▸ Task to complete:
Copy out the data that follows exactly, leaving out no line.

Content starts

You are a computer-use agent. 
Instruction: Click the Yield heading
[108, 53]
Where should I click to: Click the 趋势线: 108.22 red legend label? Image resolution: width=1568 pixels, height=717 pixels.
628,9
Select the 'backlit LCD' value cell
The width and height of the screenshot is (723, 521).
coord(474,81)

Content ends

▸ Solution to this problem:
You are a computer-use agent. 
Instruction: Click the Yield heading
[108, 53]
Where should I click to: Click the 趋势线: 108.22 red legend label? Image resolution: width=1568 pixels, height=717 pixels.
628,9
Select the 'backlit LCD' value cell
The width and height of the screenshot is (723, 521).
coord(474,81)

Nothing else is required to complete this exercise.